Johnson alleged that the defendants obstructed his ability to practice his Sunnah religion by: (1) limiting his access to the Masjid for congregational prayers, services, and classes such that, except for during Ramadan, Johnson must conduct and participate in morning and afternoon congregational prayers and Friday Jummuah congregational services in the dormitory living area; (2) repeatedly delaying, interrupting, and cancelling scheduled congregational prayers, services, and classes without explanation; (3) failing to hold the Eid al-Adha service and mishandling the feast at the end of Ramadan in October 2013; and (4) prohibiting him from wearing his Kufi prayer cap when going to and from prayer.

In addition, Johnson alleged two specific instances in which prison officials interrupted Johnson’s prayers and ordered him to stop praying and leave. In the first instance, on July 13, 2013, one defendant allegedly entered the Masjid at 7:45 p.m. while Johnson and another inmate were engaged in scheduled congregational prayer and threatened to spray the inmates with tear gas if they did not stop praying and leave the Masjid. In the second instance, on July 28, 2013, Johnson was in his dormitory at 3:00 a.m. and engaged in a special, extra prayer from the Quran “for spiritual profit” that is “done in the wee hours.” Johnson alleged that while performing this prayer, two defendants, accompanied by other prison staff, surrounded him, grabbed him by the back of his shirt, pulled him out of a prostrate position, and ordered him back to his cell.

*780 II. STANDARDS OF REVIEW

We review for an abuse of discretion the denial of a class certification. Williams v. Mohawk Indus., 568 F.3d 1350, 1355 (11th Cir.2009). We review de novo a district court’s sua sponte dismissal under § 1915A for failure to state a claim, accepting the allegations in the complaint as true. Boxer X v. Harris, 437 F.3d 1107, 1110 (11th Cir.2006).

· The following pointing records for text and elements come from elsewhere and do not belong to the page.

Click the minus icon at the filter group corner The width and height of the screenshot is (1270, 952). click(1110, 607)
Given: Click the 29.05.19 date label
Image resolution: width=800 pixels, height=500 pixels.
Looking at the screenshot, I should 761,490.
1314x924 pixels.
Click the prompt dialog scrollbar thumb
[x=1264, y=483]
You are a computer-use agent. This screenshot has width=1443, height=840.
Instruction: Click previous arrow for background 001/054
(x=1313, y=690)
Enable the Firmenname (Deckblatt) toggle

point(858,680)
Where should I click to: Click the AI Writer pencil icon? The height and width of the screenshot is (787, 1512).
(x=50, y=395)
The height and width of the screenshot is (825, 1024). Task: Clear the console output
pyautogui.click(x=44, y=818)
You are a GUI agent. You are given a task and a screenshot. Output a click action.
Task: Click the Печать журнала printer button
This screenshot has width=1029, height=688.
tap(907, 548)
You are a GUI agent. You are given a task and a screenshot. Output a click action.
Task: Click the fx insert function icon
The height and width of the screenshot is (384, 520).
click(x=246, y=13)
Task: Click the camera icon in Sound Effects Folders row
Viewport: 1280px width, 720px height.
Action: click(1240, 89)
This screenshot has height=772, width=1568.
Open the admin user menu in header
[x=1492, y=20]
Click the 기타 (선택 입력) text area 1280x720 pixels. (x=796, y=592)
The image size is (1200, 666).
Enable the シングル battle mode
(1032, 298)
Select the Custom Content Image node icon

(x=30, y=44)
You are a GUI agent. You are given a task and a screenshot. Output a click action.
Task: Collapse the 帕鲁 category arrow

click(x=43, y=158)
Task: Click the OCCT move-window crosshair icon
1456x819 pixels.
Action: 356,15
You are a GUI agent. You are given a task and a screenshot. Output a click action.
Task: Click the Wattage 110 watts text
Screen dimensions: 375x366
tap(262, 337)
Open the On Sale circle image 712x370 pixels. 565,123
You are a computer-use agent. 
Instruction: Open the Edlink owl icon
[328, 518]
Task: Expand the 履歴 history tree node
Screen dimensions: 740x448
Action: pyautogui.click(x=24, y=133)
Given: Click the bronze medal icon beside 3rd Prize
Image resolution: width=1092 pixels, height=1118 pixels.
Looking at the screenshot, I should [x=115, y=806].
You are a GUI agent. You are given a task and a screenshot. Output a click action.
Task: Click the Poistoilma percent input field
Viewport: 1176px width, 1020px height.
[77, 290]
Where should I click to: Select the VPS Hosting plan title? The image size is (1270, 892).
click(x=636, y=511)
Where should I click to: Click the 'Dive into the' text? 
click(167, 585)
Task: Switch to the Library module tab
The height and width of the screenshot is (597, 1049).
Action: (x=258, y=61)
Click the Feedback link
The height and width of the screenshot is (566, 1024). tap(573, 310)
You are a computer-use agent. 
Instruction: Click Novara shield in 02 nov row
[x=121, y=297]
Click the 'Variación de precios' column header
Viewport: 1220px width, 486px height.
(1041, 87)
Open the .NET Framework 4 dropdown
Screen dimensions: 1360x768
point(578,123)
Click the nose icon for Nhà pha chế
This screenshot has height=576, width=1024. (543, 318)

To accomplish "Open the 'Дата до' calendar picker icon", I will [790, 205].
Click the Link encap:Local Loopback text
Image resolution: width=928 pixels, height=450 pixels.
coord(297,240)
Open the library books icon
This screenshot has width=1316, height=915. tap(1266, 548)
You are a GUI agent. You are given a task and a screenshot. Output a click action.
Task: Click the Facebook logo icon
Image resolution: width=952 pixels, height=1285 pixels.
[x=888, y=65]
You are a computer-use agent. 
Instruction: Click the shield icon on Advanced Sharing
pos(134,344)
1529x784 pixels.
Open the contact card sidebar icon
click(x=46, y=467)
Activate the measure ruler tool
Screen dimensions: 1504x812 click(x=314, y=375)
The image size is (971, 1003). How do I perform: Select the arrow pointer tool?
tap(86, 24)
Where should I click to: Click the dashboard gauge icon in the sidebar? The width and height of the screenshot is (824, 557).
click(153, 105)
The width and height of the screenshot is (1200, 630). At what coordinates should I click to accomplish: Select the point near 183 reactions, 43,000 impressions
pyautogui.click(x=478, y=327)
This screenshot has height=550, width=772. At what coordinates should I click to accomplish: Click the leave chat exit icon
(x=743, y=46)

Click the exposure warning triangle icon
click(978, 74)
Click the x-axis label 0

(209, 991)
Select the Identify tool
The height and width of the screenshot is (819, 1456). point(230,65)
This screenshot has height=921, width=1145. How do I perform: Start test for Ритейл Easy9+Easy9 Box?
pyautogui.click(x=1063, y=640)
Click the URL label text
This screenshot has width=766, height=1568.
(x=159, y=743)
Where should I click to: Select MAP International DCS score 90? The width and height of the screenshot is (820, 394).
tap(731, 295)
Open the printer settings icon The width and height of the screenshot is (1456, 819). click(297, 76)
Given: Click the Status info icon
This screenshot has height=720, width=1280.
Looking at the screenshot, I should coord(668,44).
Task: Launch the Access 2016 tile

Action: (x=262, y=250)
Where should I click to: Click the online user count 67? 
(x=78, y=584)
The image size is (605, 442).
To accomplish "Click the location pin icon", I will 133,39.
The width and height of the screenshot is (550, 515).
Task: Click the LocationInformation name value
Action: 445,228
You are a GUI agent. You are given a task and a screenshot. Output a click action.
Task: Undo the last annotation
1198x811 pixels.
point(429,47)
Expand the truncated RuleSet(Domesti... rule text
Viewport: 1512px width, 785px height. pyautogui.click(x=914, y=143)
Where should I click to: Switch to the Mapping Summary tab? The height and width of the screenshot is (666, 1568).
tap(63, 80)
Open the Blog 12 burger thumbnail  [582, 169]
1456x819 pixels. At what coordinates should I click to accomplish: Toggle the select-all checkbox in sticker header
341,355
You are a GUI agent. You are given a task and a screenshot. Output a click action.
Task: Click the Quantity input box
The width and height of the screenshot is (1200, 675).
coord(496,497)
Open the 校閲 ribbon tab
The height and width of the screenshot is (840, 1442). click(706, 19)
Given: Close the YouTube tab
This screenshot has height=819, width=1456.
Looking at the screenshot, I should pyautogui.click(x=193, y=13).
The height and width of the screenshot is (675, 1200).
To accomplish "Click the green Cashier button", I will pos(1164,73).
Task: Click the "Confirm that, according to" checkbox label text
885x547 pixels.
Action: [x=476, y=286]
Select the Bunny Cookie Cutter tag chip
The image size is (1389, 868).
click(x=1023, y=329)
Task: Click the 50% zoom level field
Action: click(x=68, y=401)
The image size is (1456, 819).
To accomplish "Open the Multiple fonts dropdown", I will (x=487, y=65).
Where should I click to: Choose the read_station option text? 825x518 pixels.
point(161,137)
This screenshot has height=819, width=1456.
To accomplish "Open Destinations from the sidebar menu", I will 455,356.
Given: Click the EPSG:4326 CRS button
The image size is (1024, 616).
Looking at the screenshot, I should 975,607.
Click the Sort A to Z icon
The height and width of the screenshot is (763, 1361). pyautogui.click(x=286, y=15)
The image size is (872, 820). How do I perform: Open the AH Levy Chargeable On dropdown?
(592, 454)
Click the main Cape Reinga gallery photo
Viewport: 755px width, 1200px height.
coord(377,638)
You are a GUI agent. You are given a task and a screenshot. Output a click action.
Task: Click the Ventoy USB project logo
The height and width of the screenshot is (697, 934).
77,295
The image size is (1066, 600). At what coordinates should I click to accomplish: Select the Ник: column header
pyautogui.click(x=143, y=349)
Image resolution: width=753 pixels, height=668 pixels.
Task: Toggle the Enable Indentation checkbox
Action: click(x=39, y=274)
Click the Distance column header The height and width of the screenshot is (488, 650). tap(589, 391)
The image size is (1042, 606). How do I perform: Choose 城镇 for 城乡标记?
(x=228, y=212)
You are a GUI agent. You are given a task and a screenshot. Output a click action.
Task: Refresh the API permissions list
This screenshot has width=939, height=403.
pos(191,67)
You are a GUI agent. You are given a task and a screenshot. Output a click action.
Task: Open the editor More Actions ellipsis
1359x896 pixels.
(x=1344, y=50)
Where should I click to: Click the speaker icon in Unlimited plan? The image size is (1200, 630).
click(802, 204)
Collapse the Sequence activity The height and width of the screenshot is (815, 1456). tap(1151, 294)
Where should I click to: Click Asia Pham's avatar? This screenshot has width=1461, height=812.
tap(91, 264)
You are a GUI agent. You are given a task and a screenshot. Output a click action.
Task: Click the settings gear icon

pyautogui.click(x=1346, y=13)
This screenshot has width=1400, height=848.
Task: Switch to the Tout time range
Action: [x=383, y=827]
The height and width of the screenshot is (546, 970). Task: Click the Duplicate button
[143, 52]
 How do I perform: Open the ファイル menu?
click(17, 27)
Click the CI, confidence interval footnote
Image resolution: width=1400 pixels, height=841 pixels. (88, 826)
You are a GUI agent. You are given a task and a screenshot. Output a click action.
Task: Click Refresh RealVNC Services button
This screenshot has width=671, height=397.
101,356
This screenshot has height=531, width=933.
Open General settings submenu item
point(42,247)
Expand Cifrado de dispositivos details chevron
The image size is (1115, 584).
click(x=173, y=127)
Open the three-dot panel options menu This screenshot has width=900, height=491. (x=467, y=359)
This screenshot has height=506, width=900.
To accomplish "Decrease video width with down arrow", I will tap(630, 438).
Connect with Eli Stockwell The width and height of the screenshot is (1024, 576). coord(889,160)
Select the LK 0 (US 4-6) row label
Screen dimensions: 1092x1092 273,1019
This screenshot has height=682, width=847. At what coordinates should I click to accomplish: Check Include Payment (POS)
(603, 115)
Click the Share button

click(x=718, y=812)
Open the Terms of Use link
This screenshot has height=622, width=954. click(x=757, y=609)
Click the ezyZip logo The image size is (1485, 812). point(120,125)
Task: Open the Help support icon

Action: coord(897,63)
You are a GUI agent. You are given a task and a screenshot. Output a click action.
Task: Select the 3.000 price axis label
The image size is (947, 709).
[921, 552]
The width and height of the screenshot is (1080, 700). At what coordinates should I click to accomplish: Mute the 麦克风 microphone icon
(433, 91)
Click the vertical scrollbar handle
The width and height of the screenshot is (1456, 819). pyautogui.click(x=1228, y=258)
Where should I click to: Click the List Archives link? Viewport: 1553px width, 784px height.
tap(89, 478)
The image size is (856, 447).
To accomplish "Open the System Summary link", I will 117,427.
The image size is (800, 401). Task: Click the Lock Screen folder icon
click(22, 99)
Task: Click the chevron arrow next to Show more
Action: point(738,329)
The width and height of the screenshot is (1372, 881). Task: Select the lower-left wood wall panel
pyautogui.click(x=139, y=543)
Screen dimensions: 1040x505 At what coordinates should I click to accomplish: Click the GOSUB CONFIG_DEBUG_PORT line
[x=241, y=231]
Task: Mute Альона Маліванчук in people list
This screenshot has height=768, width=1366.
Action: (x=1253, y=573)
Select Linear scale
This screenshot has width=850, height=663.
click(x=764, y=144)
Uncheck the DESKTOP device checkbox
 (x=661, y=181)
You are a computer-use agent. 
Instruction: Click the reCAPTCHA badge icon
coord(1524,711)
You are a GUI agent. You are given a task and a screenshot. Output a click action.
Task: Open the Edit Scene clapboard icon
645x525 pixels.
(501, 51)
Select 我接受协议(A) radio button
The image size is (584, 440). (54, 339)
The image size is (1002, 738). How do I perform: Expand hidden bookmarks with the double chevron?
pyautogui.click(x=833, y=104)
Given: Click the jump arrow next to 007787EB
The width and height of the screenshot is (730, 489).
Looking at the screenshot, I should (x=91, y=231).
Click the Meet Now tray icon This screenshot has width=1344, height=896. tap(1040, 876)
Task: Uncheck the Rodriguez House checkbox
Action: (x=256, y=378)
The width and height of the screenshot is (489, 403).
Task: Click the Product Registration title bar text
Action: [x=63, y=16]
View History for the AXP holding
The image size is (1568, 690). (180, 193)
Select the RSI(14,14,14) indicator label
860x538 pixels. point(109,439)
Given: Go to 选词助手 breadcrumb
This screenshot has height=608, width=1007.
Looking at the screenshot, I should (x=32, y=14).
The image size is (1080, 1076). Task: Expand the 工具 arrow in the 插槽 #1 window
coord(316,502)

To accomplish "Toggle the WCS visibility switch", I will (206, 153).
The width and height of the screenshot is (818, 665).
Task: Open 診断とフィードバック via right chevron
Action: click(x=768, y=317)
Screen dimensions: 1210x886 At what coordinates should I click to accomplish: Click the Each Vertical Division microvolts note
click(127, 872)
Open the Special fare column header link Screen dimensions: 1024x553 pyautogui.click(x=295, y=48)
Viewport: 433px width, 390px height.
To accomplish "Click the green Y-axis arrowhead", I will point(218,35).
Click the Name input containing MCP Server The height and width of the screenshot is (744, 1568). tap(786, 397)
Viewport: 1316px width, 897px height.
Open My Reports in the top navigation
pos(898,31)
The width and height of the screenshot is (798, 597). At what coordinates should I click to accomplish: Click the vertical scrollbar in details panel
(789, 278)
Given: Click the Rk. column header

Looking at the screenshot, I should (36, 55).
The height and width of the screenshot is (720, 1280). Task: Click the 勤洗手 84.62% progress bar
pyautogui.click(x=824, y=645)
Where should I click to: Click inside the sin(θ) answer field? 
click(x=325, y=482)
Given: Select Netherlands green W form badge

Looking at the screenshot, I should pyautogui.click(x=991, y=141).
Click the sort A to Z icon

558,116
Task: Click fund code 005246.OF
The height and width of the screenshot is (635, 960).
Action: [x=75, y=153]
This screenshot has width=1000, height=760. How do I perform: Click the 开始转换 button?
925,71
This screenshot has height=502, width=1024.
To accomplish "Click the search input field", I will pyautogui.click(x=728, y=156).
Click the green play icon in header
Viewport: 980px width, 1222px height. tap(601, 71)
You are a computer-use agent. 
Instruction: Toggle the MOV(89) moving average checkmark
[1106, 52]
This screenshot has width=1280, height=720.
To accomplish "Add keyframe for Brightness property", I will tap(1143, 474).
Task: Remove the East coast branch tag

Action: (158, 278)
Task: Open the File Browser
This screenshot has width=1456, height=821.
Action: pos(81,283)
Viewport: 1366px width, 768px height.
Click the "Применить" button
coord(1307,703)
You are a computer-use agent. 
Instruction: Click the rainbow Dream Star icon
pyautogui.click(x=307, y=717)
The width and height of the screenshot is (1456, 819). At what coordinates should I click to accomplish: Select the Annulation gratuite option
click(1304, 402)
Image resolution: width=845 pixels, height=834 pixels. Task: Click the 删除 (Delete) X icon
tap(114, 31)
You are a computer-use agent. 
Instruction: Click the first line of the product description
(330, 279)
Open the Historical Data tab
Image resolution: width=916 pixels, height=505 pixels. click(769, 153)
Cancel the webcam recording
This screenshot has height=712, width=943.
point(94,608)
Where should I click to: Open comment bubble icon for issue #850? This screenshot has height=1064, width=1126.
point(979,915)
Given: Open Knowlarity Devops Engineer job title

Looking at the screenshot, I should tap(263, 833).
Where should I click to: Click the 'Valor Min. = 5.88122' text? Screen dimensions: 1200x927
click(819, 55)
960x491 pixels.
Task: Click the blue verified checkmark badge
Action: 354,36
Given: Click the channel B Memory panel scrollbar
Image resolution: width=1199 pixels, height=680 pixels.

Dismissal under § 1915A is governed by the same standards as a dismissal under Federal Rule of Civil Procedure 12(b)(6). Leal v. Ga. Dep’t of Corr., 254 F.3d 1276, 1278-79 (11th Cir.2001). That is, although the complaint need not provide detailed factual allegations, it must contain “sufficient factual matter” to state a claim that is facially plausible and raises a right to relief above the speculative level. Ashcroft v. Iqbal, 556 U.S. 662, 678, 129 S.Ct. 1937, 1949, 173 L.Ed.2d 868 (2009); see also Bell Atl. v. Twombly, 550 U.S. 544, 555, 127 S.Ct. 1955, 1965, 167 L.Ed.2d 929 (2007). While pro se pleadings are held to a less stringent standard than counseled pleadings, Gilmore v. Hodges, 738 F.3d 266, 281 (11th Cir.2013), we may not “serve as defacto counsel for a party” or “rewrite an otherwise deficient pleading in order to sustain an action,” Campbell v. Air Jamaica Ltd., 760 F.3d 1165, 1168 (11th Cir. 2014). 2

III. JOHNSON’S FREE EXERCISE AND RLUIPA CLAIMS

The district court erred in concluding that Johnson’s final amended complaint failed to state a facially plausible First Amendment Free Exercise claim.